In the case where the curable epoxy resin is used as a main component of the organic matrix in the resin composition according to the present invention, a mixture of the curable epoxy resin, the curing agent for epoxy resins, and the curing accelerator for epoxy resins which is used as necessary forms the organic matrix. In addition, in the case where the curable silicone resin is used as a main component of the organic matrix, a mixture of the addition reaction type silicone resin, the silicone-based crosslinking agent, and the curing catalyst forms the organic matrix.
Furthermore, in the case where a solvent is added in preparing the organic matrix, components excluding the solvent form the organic matrix.
The resin composition which is obtained in this way can be used for a thermally conductive member such as a thermally conductive sheet, thermally conductive gel, thermally conductive grease, a thermally conductive adhesive, or a phase change sheet. As a result, the heat from a heat generating electronic component such as an MPU, a power transistor, or a transformer can be transferred efficiently to a heat dissipation component such as a heat dissipation fin or a heat dissipation fan.
Among the thermally conductive members, the resin composition is preferably used as a thermally conductive sheet and for a resin sheet. By using the resin composition for a resin sheet, the effects of the resin composition can be particularly exhibited from the viewpoint of suppressing the orientation anisotropy and the viewpoint of improvements in the thermal conductive properties.
The resin sheet according to the present invention comprises the resin composition or a cured product thereof and is obtained by molding the resin composition into a sheet. In the case where the resin composition is curable, the resin sheet according to the present invention is obtained by molding the resin composition into a sheet and then curing the molded resin composition.
The resin sheet according to the present invention can be produced by applying the resin composition on a release layer of a base material, such as a resin film with a release layer, with a usual coating machine or the like, and, in the case where the resin composition comprises a solvent, then drying the solvent with a far infrared ray radiation heater, or by hot air blowing or the like to form a sheet.
As the release layer, a melamine resin or the like is used. In addition, as the resin film, a polyester resin or the like such as polyethylene terephthalate is used.
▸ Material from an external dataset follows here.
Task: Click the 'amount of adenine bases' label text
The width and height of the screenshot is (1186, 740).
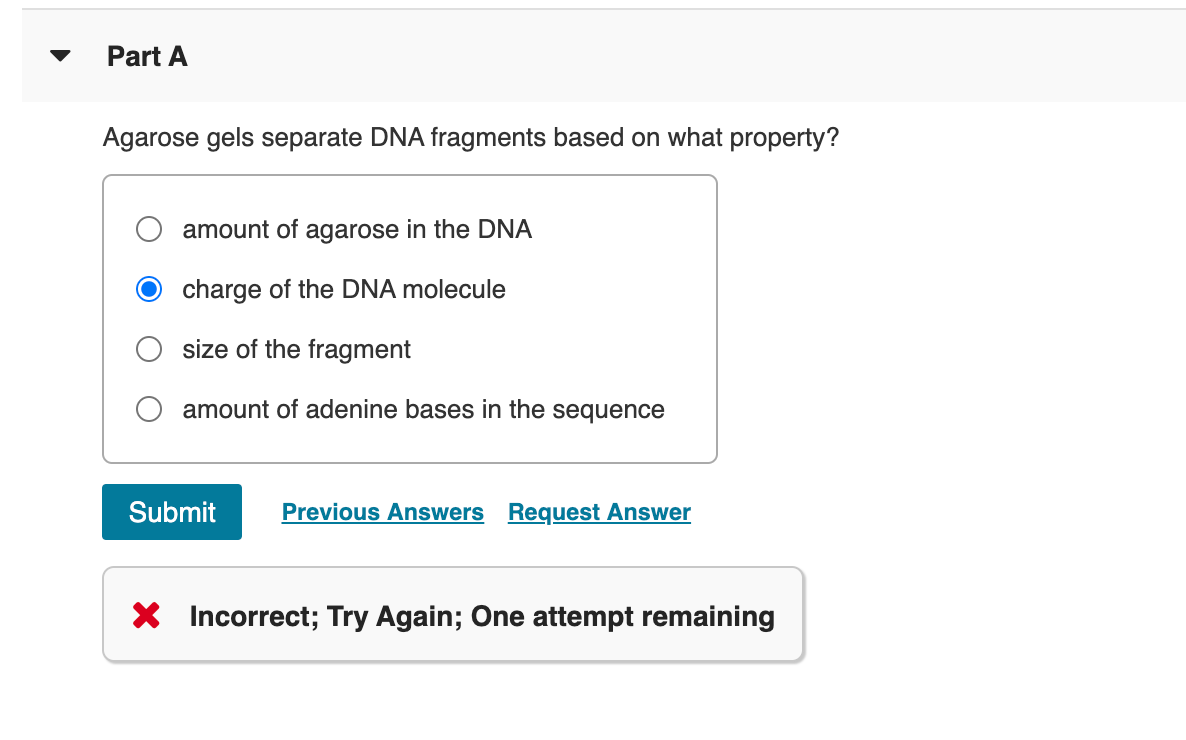Action: (423, 409)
In the case where the organic matrix in the resin composition is not a curable organic matrix such as the curable epoxy resin or the curable silicone resin, the resin sheet per se which is formed into a sheet is the resin sheet according to the present invention.
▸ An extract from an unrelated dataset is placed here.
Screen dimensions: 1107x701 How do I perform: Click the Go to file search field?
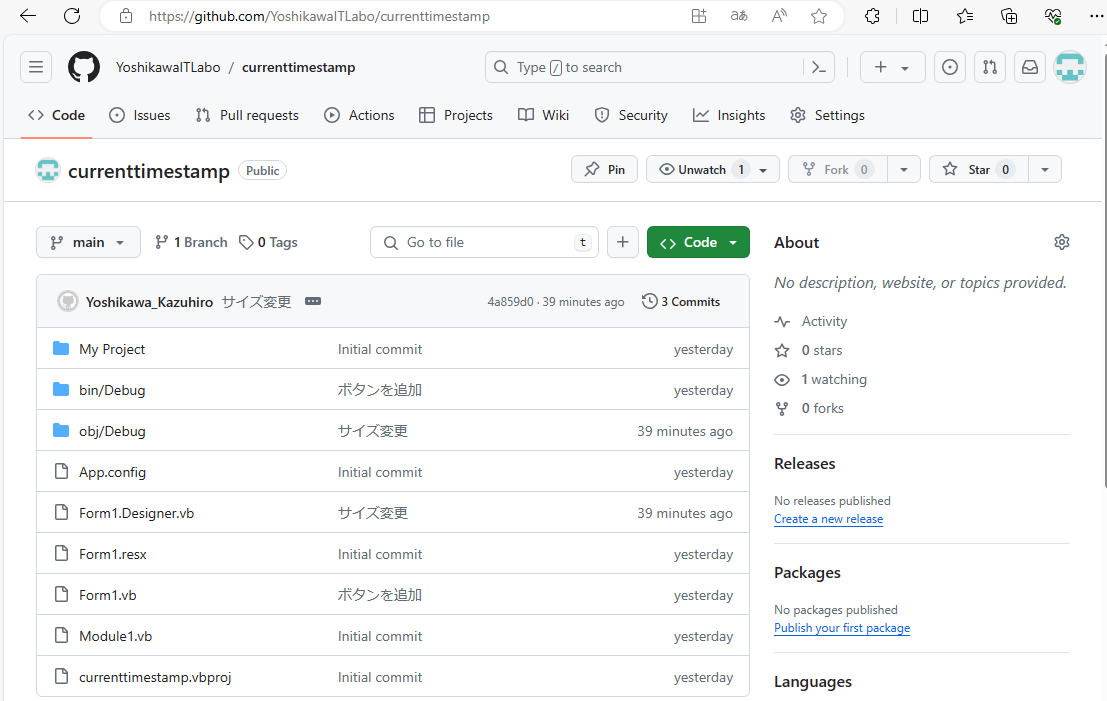point(485,242)
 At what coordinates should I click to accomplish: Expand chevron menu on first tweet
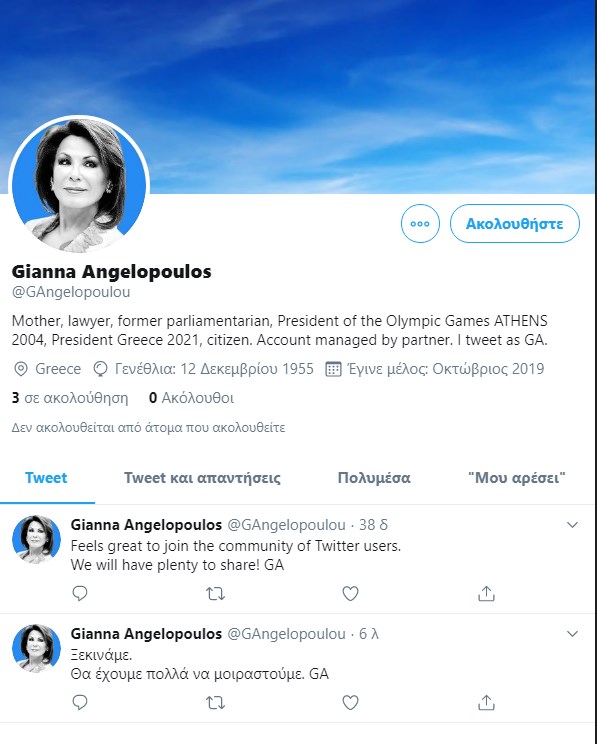573,525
Further, in the case where the organic matrix is a curable matrix, the resin sheet which is obtained above and formed on the base material is pressurized as necessary through the base material from a side of a surface of the base material, the surface not coated with the resin composition, and is then further subjected to a heat treatment to be cured to obtain the resin sheet according to the present invention. The pressurization condition is preferably 15 MPa or more and 20 MPa or less, more preferably 17 MPa or more and 19 MPa or less. In addition, the heat condition is preferably 80° C. or more and 200° C. or less, more preferably 100° C. or more and 150° C. or less. It is to be noted that the base material for the releasable film and the like is usually peeled or removed finally.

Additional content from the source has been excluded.